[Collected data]
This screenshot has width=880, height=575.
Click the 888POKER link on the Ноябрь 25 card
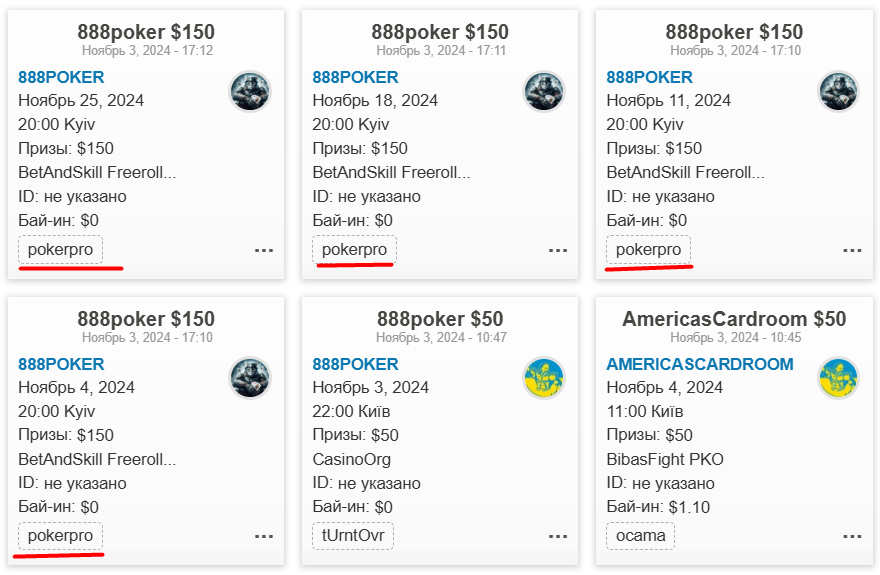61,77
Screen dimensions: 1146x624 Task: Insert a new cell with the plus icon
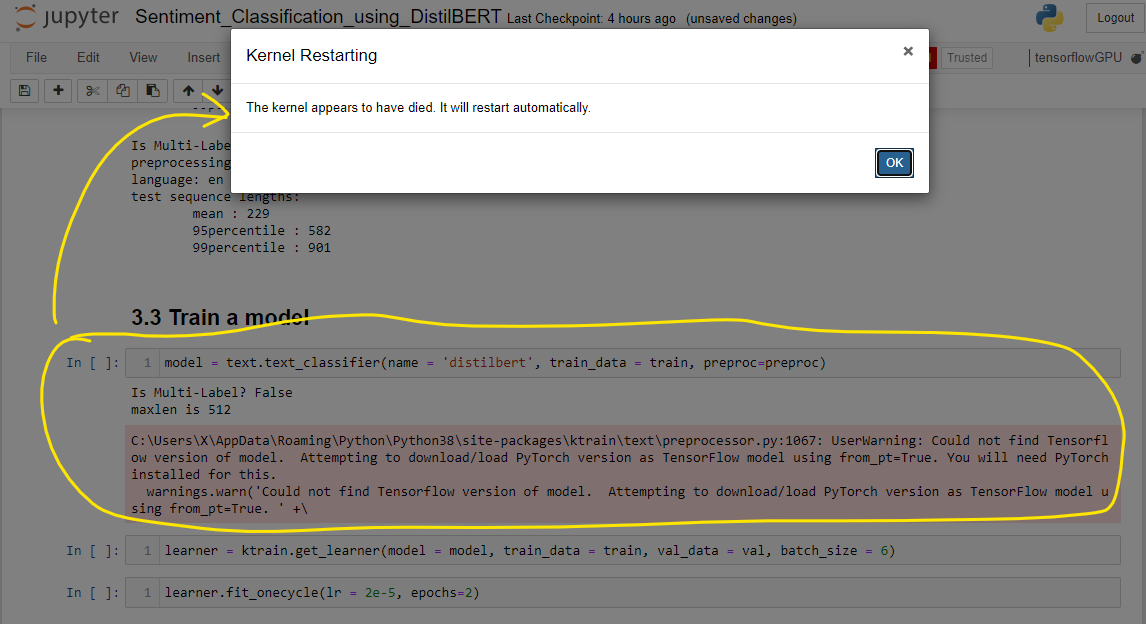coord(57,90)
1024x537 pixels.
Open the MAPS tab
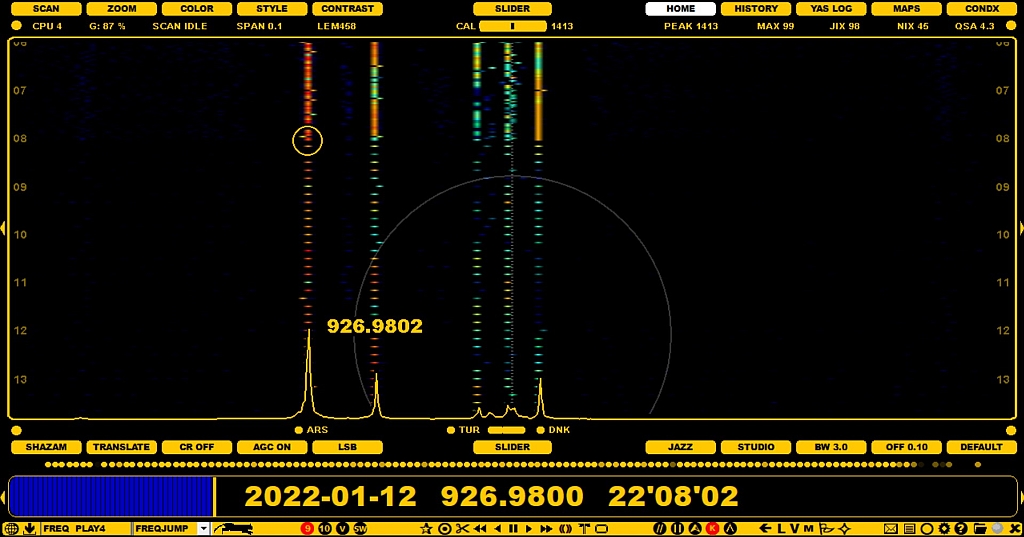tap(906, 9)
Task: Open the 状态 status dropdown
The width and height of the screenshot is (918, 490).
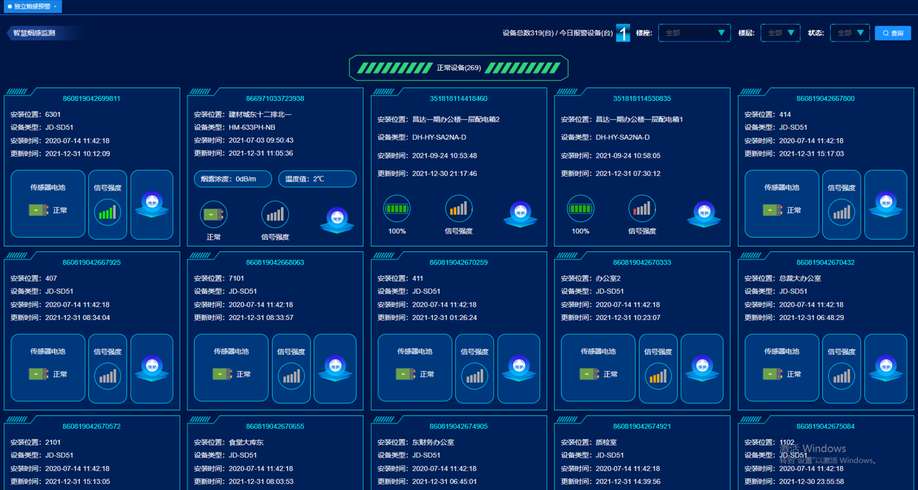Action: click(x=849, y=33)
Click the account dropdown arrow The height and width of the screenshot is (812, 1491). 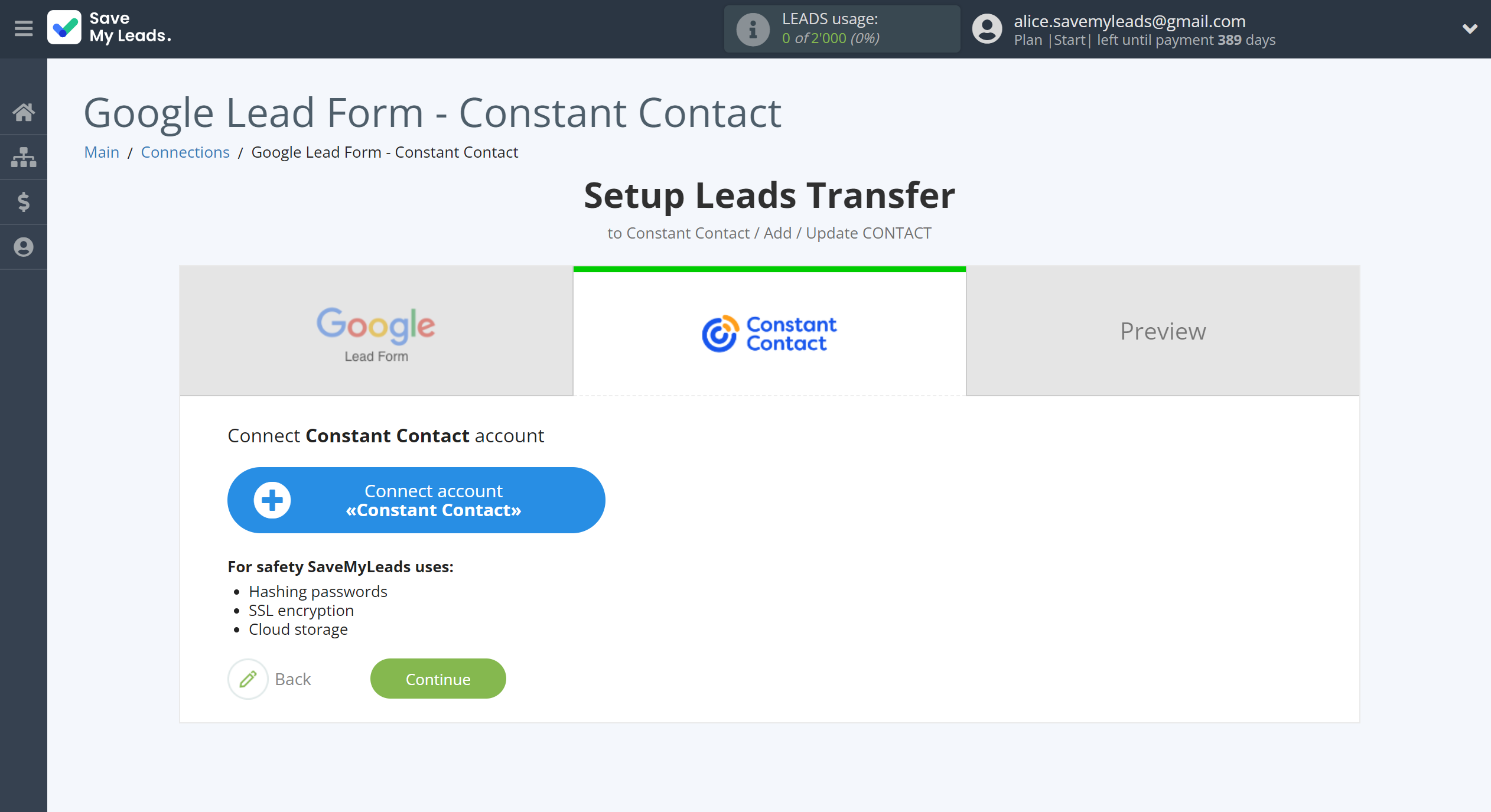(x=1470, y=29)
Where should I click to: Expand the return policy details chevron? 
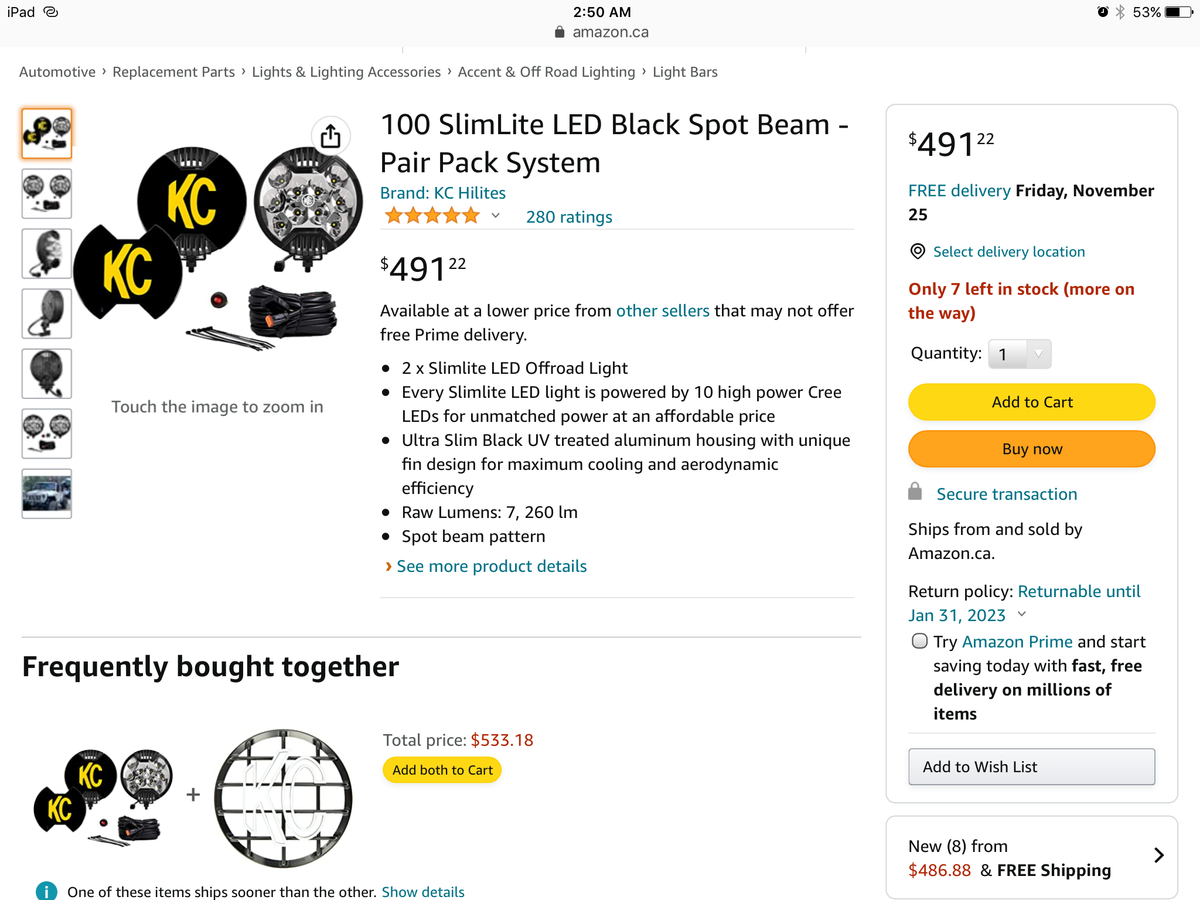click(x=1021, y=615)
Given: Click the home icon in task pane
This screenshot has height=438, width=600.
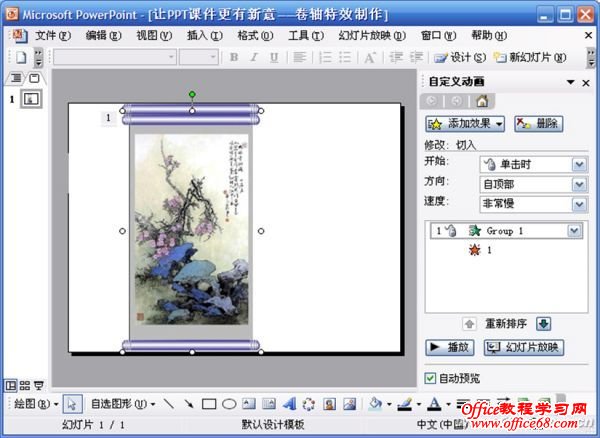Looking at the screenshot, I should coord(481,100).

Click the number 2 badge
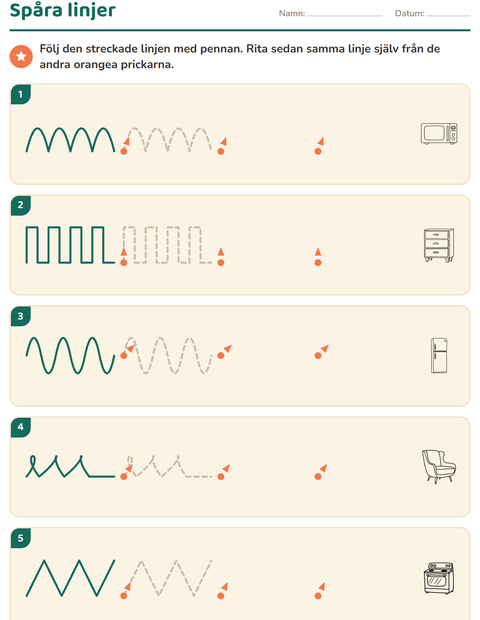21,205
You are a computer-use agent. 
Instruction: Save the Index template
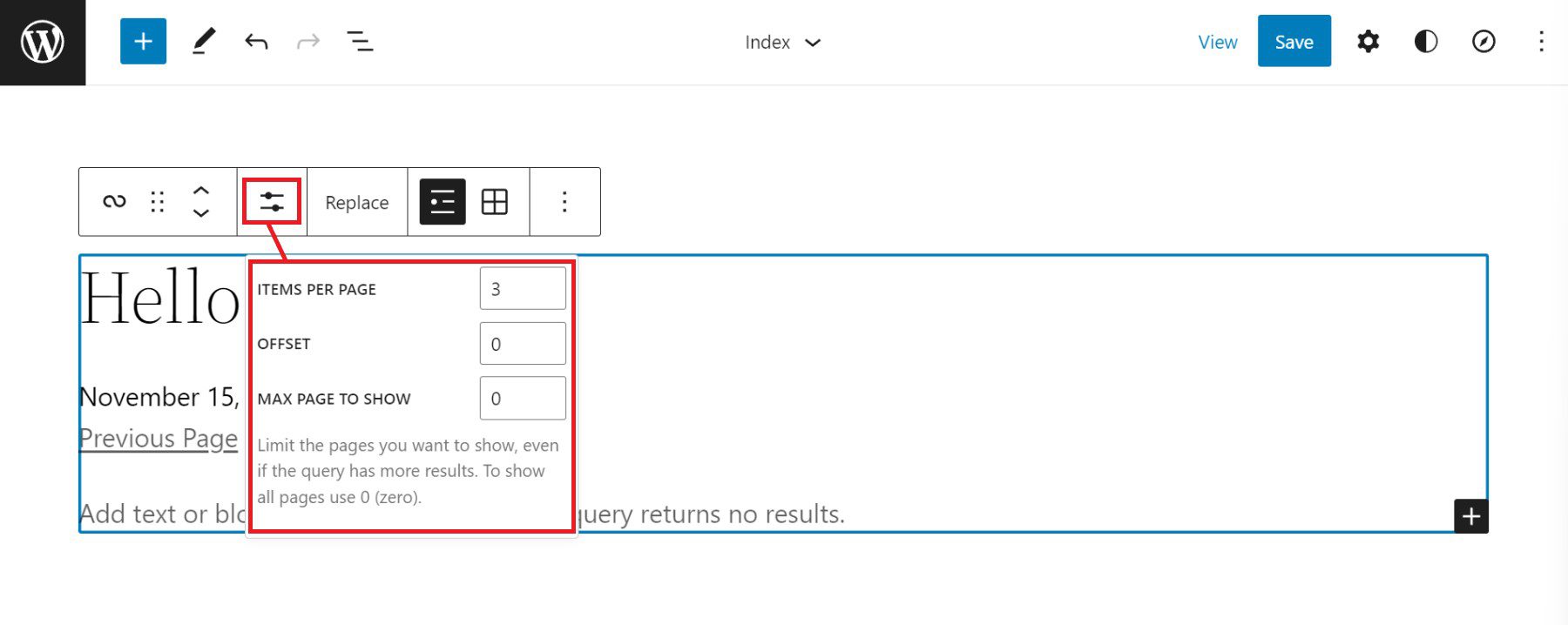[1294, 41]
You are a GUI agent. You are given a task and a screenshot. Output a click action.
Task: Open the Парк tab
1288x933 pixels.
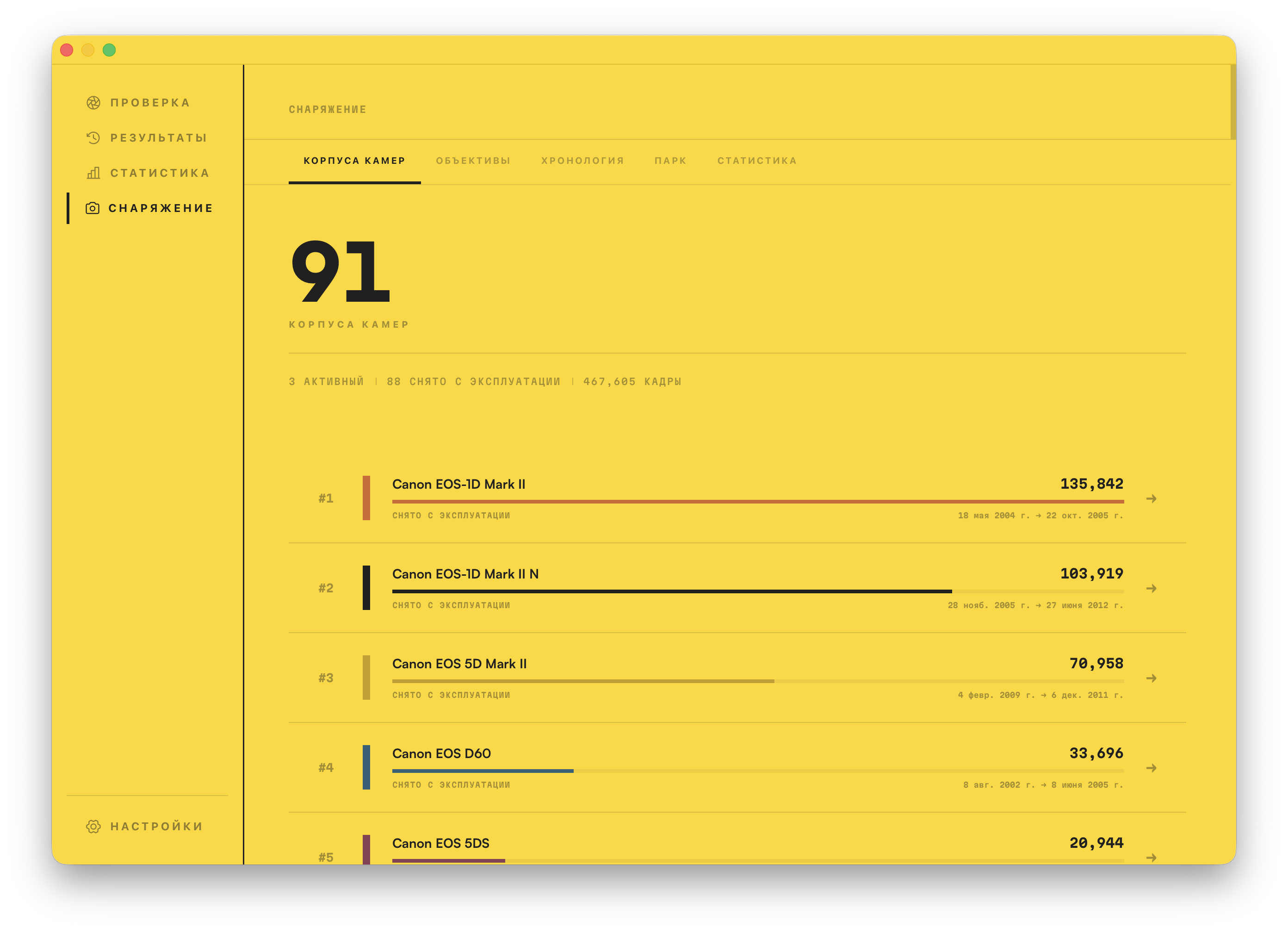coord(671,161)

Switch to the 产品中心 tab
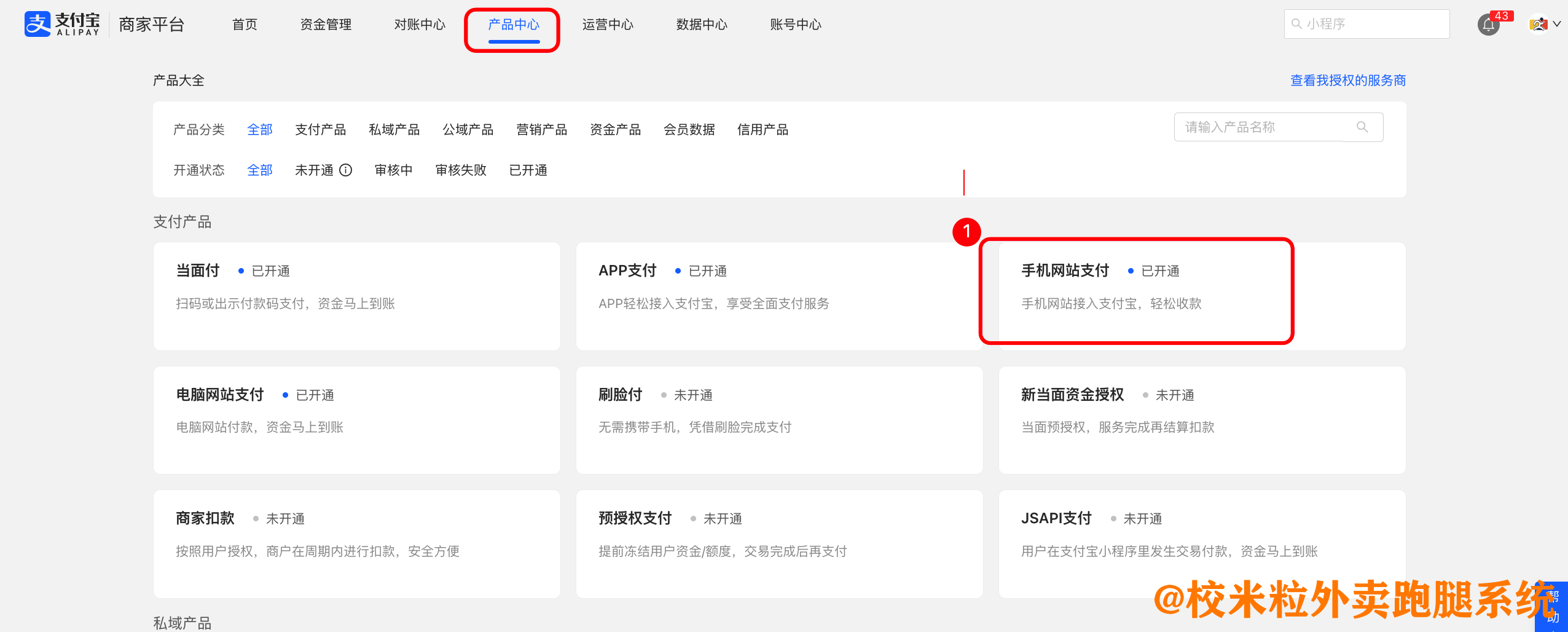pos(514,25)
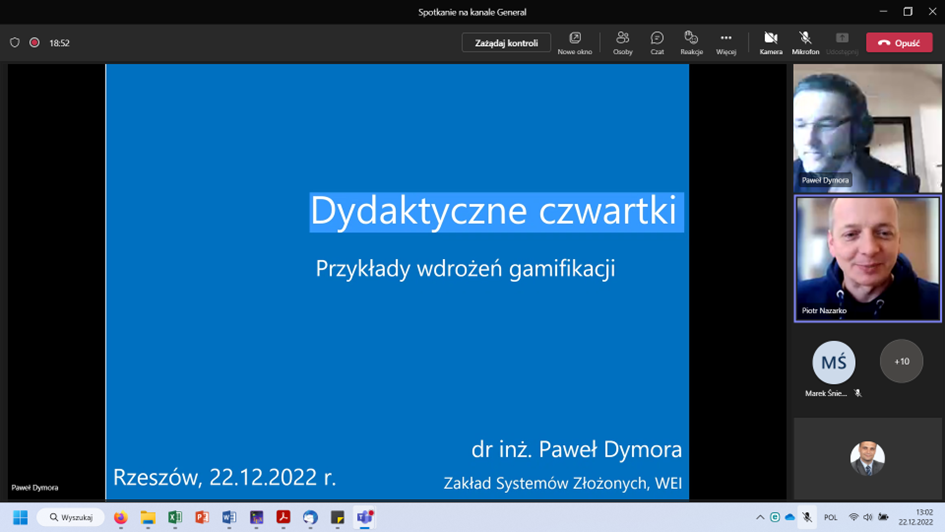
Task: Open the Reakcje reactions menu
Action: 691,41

[EXERCISE DIRECTIONS] Beginning with the line that holds "Task: Open the Парк tab" and continuing to the end of the entries above, set down each line exactly, both ends included; include no pictures.

[WRITTEN RESPONSE]
Task: Open the Парк tab
1288x933 pixels.
coord(671,161)

Switch to the 产品中心 tab
pos(514,25)
Task: Open the Reakcje reactions menu
Action: 691,41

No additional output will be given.